> [RECORDS SHOWN]:

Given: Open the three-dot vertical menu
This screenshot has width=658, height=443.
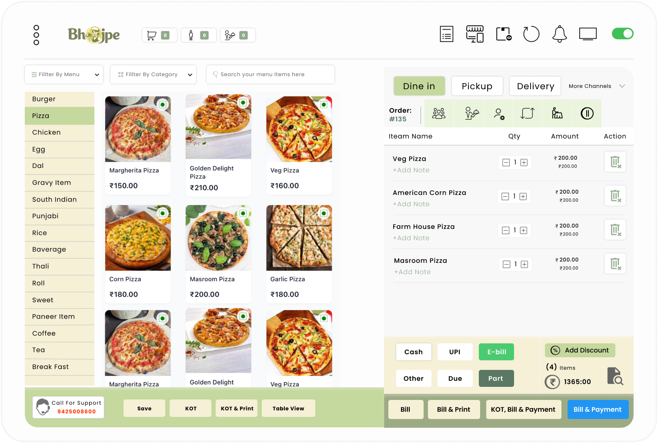Looking at the screenshot, I should click(37, 35).
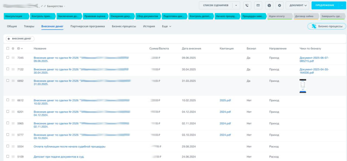Viewport: 347px width, 161px height.
Task: Select the checkbox for row 5965
Action: (x=8, y=123)
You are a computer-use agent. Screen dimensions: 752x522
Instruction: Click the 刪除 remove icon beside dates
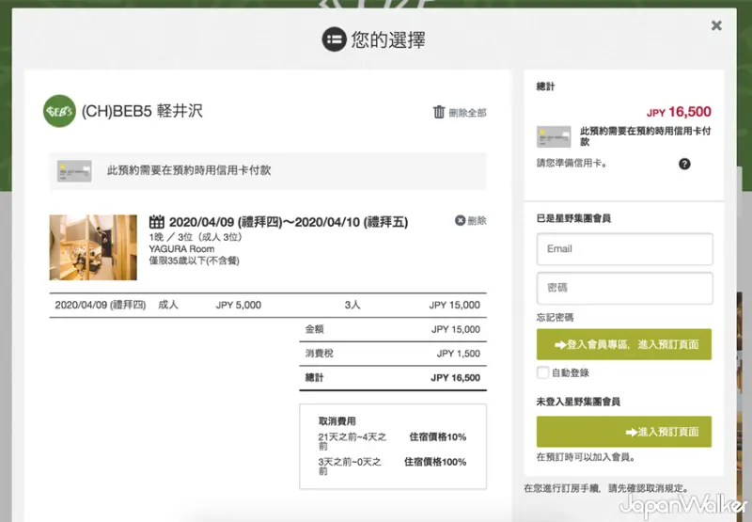point(461,221)
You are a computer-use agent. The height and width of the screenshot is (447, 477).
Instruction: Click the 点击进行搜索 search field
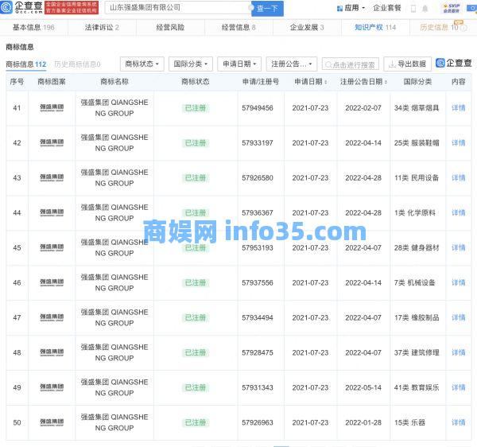pyautogui.click(x=351, y=64)
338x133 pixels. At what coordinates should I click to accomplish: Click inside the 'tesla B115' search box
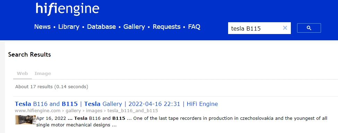(255, 28)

> [PROBLEM TO SOLVE]:
Retype the records verbatim, excluding each image they hold.

> [WRITTEN RESPONSE]:
Given: Open the three-dot vertical menu
This screenshot has width=658, height=443.
Looking at the screenshot, I should click(37, 35).
Viewport: 347px width, 161px height.
Task: Select the checkbox for row 5965
Action: (x=8, y=123)
You are a computer-use agent. Screen dimensions: 752x522
Instruction: Click the 刪除 remove icon beside dates
point(461,221)
You are a computer-use agent. The height and width of the screenshot is (447, 477).
Instruction: Click the 点击进行搜索 search field
pyautogui.click(x=351, y=64)
338x133 pixels. At what coordinates should I click to accomplish: Click inside the 'tesla B115' search box
(255, 28)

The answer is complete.